Trading clichés, the worst, the best and those that are actually valid. Part I

Feb 11 • Between the lines • 1926 Views • Comments Off on Trading clichés, the worst, the best and those that are actually valid. Part I

shutterstock_92241124As traders progress through the maze that is trading, eventually discovering the path leading to fulfilment and what we’re fond of terming a form of ‘trader enlightenment’, we come across many trading related clichés on our journey. Some clichés do have merit and some (quite frankly) are random clichés that have very little relevance to any trading related matters.

Many experienced and successful traders will point to the clichés that concentrate on money management and disaster recovery as being highly valid and at this juncture in the article we’re going to loosen up with a few dubious clichés to see if they resonate with our readership. In part one of this article, with part two to follow tomorrow, we’ll concentrate on clichés we believe do not stand up to the scrutiny…

Here’s the first;

Let your winners run and close the losers early.

Wow, doesn’t that sound simple, we let our winners run right up until the point of exhaustion, but miraculously we’re able to identify the weak trades and close our losers early. Is there also a magic wand that’ll tell us which trades will definitely be losers and which won’t? No and it’s on that basis that we rank this tired old cliché as one of the worst. You’ll never pick the tops and bottoms of market moves; you can only follow your trading plan to take what the market will offer up. This cliché is particularly concerning as, despite being hollow rhetoric, it’s entirely the type of pervasive, pointless cliché that many novice traders will be guided by when in reality it means nothing without a rock sold trading plan guiding you.

So let’s continue on this theme before we move onto phrases and clichés that in our opinion do offer something in terms of sense and purpose in part two of this article.

The next cliché we’ll look at also conveniently comes under the term myth; the myth of compounding. The idea, that’s permeated through this industry, is that if you leave your account untouched and you keep compounding the winners, then in short time you’ll have a George Soros type fund (and a few angry ex partners judging by the recent news), in no time at all.

Yes sir, start with $1,000, keep compounding your winners and you’ll have a $1 billion inside two years. Only problem with that is the losing trades and the fact that if you’re that good then the men in black suits and sunglasses would have ferried you off to a secret hideaway where you’re reborn into the credo of Goldman Sachs. The other problem is none of us have ever seen this mythical beast who turns “water into wine” and $1K into $1 billion.

Out of all the millions of posters on forums no one has event seen this rare bird who really ‘pulled it off’, who compounded to the moon? Why is that? Because it’s never happened and is very unlikely to ever happen.

No one ever went broke taking a profit.

Oh really, but they made fortunes picking up pennies in front of steam rollers? This is another cliché that fails to stand up to strict scrutiny. The suggestion is that taking a profit, any profit can be good.

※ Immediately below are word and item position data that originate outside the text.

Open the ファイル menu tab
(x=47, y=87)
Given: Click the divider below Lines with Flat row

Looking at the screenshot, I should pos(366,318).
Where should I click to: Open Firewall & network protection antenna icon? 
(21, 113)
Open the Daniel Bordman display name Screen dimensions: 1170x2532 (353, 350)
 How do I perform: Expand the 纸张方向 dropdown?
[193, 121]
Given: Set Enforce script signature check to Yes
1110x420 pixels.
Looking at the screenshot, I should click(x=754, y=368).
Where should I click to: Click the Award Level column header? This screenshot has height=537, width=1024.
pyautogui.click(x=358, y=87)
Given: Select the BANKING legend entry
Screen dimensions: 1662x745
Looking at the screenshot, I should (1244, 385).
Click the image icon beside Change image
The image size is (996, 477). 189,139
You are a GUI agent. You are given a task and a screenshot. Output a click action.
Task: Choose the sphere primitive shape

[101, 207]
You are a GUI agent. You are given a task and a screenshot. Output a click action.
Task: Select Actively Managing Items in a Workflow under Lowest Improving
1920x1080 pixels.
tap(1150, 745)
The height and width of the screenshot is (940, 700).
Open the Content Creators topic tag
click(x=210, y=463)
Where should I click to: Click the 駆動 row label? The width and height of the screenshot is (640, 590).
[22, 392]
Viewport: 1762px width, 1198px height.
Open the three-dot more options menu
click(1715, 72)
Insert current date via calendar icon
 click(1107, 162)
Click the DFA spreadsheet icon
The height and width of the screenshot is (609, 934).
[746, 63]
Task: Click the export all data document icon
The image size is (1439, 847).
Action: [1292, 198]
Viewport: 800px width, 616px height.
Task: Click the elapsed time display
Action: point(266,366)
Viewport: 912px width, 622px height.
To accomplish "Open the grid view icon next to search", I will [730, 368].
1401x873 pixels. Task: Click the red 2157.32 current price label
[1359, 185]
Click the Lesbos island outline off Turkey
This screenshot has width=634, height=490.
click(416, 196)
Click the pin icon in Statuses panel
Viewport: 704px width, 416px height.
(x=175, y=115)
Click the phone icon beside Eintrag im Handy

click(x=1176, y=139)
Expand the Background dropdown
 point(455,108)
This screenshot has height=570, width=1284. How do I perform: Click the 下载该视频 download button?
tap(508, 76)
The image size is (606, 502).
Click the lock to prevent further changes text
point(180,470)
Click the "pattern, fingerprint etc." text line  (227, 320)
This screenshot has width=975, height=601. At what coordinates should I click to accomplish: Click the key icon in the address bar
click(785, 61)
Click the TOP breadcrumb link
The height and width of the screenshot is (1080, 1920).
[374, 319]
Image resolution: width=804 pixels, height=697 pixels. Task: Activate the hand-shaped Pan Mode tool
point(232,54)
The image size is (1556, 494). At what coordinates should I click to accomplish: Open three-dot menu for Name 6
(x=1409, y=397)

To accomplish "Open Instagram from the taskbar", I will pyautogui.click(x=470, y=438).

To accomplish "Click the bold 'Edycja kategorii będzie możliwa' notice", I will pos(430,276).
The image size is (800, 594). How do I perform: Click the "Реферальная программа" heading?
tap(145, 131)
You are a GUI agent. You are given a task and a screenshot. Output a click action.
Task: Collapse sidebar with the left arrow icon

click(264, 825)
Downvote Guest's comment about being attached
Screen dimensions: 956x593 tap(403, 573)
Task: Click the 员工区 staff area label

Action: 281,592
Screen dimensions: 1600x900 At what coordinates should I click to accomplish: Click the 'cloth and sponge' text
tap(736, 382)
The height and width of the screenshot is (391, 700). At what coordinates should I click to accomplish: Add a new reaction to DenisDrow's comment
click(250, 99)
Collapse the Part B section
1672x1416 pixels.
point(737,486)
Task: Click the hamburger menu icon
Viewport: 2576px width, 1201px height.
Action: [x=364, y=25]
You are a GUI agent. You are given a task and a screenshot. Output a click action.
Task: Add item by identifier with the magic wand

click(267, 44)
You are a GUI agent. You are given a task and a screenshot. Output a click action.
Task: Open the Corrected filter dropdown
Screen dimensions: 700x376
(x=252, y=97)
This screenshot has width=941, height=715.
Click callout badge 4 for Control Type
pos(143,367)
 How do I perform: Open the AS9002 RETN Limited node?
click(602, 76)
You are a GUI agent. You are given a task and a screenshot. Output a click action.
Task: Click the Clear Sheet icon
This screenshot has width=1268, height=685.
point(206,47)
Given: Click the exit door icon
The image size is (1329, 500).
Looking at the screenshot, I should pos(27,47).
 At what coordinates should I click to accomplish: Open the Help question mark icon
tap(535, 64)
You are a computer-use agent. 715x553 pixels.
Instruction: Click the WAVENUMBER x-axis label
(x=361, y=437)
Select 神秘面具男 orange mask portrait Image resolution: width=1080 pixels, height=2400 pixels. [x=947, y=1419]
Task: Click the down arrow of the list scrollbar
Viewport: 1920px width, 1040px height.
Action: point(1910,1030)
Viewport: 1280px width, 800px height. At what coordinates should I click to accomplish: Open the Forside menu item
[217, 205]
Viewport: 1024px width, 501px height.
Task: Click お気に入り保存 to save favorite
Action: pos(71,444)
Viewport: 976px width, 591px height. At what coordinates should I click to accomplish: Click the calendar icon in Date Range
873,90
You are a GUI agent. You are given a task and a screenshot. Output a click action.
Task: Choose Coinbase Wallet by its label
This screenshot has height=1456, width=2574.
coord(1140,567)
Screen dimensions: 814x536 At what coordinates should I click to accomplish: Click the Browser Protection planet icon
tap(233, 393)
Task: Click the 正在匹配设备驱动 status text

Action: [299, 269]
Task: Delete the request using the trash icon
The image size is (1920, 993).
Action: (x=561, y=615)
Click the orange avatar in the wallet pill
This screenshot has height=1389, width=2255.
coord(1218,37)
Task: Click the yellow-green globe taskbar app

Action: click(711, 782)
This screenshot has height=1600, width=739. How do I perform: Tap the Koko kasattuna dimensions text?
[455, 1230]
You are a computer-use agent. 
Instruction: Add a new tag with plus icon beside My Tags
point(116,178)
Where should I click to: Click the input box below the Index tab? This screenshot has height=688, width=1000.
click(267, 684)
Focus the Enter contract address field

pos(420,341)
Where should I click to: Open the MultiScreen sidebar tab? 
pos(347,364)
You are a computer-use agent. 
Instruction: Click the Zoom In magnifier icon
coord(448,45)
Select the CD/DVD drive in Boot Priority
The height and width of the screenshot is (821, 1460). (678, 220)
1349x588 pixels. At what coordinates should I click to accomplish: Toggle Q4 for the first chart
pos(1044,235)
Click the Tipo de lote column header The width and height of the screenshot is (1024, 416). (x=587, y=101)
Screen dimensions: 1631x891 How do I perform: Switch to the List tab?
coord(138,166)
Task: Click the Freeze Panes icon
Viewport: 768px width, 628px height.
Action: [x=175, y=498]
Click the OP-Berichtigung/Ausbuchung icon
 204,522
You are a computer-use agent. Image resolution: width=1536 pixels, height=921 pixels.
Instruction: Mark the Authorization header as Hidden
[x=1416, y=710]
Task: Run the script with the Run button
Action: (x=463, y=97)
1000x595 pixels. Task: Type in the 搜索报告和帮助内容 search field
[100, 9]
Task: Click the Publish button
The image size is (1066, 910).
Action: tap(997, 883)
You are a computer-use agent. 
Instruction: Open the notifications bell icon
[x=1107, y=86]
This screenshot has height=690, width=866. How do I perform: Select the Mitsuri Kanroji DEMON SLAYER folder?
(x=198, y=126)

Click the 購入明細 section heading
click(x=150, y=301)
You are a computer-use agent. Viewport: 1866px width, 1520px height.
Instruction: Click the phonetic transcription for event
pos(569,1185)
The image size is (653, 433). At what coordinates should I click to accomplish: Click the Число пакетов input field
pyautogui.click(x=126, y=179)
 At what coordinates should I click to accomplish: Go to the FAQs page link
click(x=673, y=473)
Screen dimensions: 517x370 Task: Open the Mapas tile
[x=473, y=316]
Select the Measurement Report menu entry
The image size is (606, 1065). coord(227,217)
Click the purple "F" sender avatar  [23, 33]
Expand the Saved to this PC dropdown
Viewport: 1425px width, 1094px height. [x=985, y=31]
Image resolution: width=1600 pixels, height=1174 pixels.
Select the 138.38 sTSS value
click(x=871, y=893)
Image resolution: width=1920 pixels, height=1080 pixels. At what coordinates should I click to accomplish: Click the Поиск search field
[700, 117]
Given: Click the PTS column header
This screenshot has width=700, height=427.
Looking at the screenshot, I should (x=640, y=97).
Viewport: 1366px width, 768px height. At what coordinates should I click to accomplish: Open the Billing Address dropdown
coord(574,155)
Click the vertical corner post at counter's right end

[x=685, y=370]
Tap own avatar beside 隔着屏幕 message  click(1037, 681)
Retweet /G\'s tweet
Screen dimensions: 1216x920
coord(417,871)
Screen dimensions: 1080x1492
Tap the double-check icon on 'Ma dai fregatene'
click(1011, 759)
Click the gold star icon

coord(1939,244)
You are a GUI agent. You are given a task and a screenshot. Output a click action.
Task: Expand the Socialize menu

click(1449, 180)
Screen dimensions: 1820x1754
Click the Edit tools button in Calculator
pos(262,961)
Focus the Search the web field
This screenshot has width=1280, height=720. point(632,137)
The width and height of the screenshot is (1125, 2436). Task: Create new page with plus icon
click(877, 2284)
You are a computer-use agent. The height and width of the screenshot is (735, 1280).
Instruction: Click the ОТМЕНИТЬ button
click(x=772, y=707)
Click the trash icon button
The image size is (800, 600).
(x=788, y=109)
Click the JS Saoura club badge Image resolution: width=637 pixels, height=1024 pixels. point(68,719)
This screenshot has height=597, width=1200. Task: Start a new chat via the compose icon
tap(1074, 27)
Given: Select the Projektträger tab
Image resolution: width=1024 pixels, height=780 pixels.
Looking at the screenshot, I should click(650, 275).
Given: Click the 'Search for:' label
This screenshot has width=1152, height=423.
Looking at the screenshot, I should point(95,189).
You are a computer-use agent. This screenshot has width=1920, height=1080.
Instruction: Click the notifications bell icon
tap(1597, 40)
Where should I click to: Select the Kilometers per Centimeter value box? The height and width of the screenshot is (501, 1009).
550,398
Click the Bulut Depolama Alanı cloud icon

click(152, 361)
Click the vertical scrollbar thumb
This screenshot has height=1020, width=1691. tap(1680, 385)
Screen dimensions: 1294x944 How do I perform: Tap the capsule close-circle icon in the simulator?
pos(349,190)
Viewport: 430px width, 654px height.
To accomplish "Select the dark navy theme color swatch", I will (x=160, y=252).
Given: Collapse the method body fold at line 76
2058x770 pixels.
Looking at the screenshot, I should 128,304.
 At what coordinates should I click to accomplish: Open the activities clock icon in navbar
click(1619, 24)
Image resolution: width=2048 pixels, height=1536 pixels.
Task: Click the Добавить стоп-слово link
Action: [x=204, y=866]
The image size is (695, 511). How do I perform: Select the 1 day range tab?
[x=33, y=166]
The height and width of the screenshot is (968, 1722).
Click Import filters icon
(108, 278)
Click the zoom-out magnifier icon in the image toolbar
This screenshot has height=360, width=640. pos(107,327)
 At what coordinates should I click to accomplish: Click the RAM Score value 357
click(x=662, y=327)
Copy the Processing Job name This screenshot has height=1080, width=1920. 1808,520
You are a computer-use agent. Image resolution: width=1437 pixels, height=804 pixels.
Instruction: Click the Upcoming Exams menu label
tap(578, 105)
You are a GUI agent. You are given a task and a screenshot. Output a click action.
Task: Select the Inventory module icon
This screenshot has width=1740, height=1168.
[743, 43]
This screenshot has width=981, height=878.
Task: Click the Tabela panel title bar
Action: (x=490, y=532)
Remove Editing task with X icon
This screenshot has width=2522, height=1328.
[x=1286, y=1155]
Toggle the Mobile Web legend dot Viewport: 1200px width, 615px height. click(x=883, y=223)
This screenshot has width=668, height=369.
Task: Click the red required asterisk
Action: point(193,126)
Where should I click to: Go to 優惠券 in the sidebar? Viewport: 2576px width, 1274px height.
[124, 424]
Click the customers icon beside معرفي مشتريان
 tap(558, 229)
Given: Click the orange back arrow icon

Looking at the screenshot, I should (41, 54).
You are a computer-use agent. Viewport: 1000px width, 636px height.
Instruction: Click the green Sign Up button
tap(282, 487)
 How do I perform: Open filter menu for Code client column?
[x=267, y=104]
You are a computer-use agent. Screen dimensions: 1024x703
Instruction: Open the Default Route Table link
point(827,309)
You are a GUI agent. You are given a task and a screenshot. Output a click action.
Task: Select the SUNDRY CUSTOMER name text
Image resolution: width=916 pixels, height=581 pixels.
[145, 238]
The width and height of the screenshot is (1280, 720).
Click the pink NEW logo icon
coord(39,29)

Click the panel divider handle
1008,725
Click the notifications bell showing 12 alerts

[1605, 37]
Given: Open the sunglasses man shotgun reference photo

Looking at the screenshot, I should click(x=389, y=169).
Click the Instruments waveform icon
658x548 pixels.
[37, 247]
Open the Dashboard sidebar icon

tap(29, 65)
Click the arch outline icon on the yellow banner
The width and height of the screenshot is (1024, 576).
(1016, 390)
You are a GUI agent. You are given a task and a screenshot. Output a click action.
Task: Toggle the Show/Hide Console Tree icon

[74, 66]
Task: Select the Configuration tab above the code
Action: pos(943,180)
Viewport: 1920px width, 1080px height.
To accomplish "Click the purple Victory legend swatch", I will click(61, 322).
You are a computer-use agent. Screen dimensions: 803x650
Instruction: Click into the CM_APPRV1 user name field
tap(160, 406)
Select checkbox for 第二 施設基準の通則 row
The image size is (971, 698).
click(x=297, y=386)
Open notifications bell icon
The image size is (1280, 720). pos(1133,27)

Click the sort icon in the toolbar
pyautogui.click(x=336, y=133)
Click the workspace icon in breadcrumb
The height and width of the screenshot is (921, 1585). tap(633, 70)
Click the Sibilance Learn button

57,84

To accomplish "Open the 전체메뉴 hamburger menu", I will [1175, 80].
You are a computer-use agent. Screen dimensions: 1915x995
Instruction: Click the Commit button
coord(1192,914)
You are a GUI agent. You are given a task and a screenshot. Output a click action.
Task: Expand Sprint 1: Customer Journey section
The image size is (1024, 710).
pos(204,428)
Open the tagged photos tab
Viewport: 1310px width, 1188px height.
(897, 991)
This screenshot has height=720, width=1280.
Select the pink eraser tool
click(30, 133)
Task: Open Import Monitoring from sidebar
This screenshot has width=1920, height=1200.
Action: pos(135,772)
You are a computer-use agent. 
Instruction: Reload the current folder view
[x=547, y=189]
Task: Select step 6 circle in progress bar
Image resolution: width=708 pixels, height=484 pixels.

But it’s a false premise, particularly if the probability at the beating heart of your trading plan is completely corrupted and compromised by closing trades early, simply to get some “points on the board”. The fact is that you can go broke taking small profits whilst violating your trading plan and let’s be frank here, no one would create a trading plan that has at its pivot a strategy to take any kind of profit, rather than allow you to “plan the trades and trade the plan”. Oops, we’ve got a bit ahead of ourselves on that cliché, which we’ll come back to tomorrow…

The market always comes back.

Except the times when it doesn’t. The suggestion in this cliché is that you can hold onto losers to a theoretical extreme because the market will come back. I’m sure we can all see the glaring fault with this plan, what about the times when the market doesn’t come back? Then you have two options; feed your account like a one armed bandit at Las Vegas in order to avoid margin calls, or eventually give up and call it a day left to lick your wounds over a substantial loss. And the solution was always there; “placing a stop exactly where you know your trade would be invalidated”. Ahgh! We’ve done it again, we’ll come back to this positive cliché in part two..

Traders are born, not made”.

Er no they’re not, they’re made. There is no genetic predisposition to being a great trader. You don’t have to be a can do, full on, positive person to make a career out of trading no more than you have to match your personality to a trading style. In simple terms you can mould yourself into a great trader by following the majority of the advice we’ve offered up in our blog over the years.

Only trade with money you can afford to lose.

Actually means…at times you are going to lose, so make sure it is money you don’t need to pay the gas bill with. We were in two minds for including this cliché as in some ways it makes sense, don’t ‘hock the homestead’ to trade, only trade small until you know what you’re doing. However, there is an inherent danger with the phrase in as much as its defeatist, subtlety you’re being told that it’s ok to lose your first account or two. However, there’s many traders out there who never blew up an account, there’s many out there who made a success out of their first foray into trading as they took on board all the advice, kept it small and built up their knowledge, confidence and cash.

So there’s part one dealt with, part two (to be published tomorrow) will complete our investigation into the world of trading clichés with the positive clichés that in our opinion are valid.